NEW YORK (AP) – A man accused of wielding two cordless power saws in a subway station and slicing into a postal worker’s chest during a pre-dawn rampage was ordered Friday to undergo a psychiatric exam.

Manhattan Criminal Court Judge Eileen Koretz ordered the examination for Tareyton Williams, 33, of the Bronx, during his arraignment on charges of attempted murder and misdemeanor assault.

Williams, wearing dirty socks but no shoes, entered no plea. His lawyer, Sharyn Henry, had no comment.

A witness told police he recognized Williams as the man who attacked Michael Steinberg early Thursday in a station a few blocks from Columbia University, according to a felony complaint.

“He looked at me and before I knew it he was attacking me,” Steinberg told reporters Thursday. “The motor kept going on.

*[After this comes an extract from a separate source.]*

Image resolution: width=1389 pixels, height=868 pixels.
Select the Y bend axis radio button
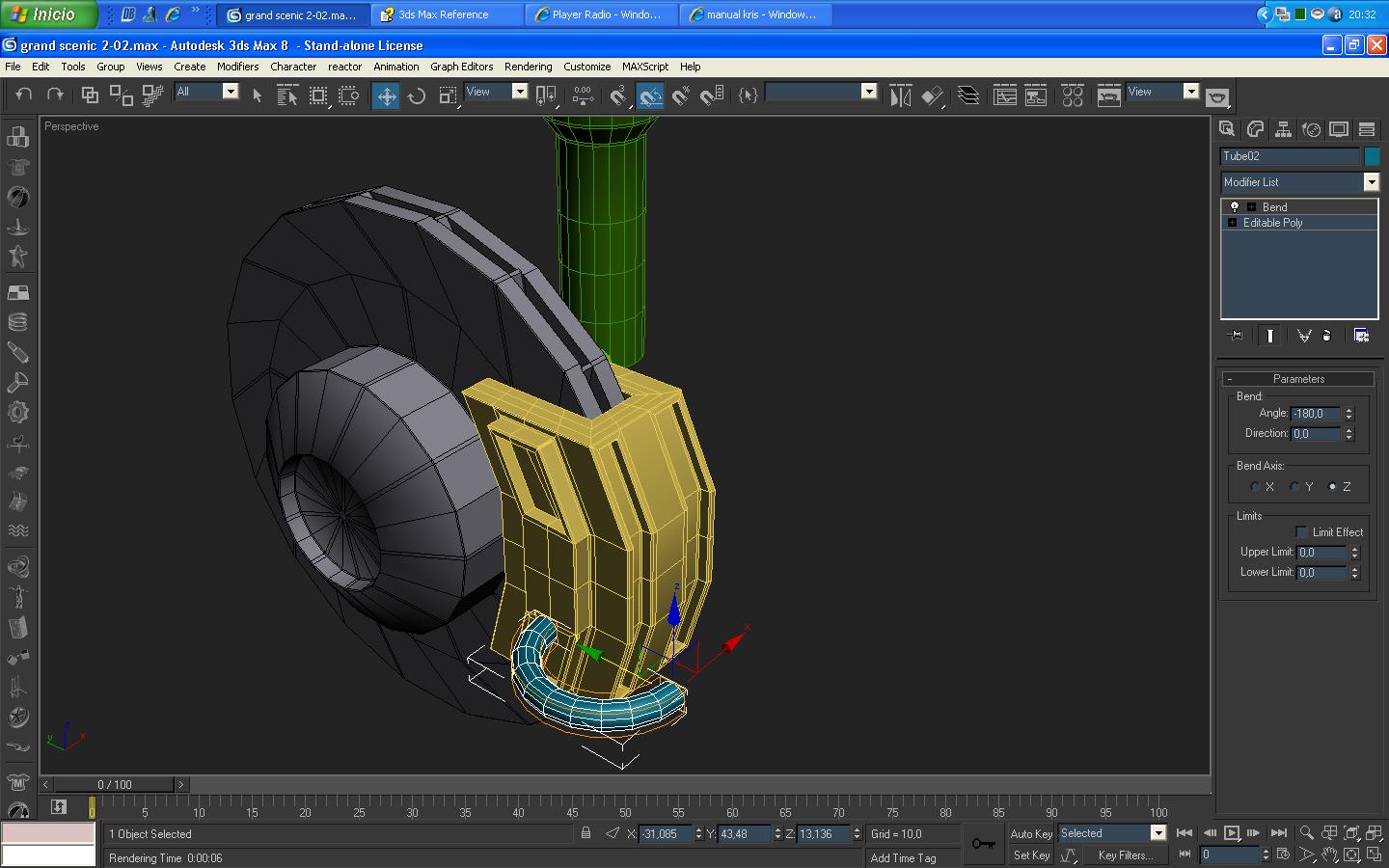click(1294, 487)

He was trying to cut through me. … I screamed for help – ‘Please help! Please help me!”‘

The attacker finally paused to demand money, then bolted out of the station.

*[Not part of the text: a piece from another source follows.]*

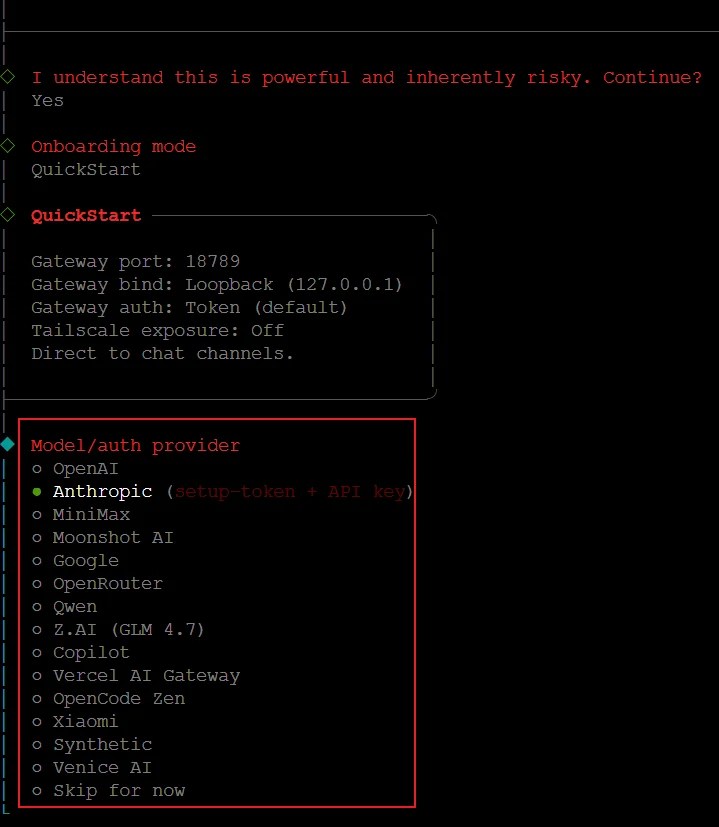719x827 pixels.
Task: Select the Synthetic provider option
Action: [102, 744]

Steinberg, 64, suffered cuts and punctures on his chest and torso, broken ribs, a punctured lung and other injuries, the complaint says. He was at a hospital in stable condition.

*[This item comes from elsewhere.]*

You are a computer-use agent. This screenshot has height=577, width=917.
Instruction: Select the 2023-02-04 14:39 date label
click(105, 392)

The saws came from a cart being used by workers who were upgrading the station’s public address system. They were later found in a trash can.

Police arrested Williams about two hours later, after another person was punched on a street. The defendant was charged with misdemeanor assault in that attack.

Assistant District Attorney James Williamson said Williams admitted he had punched the man and apologized.

The attack came two weeks after a Boston man was charged with stabbing four people – three of them tourists – over a 13-hour period in the subway and the theater district in Manhattan.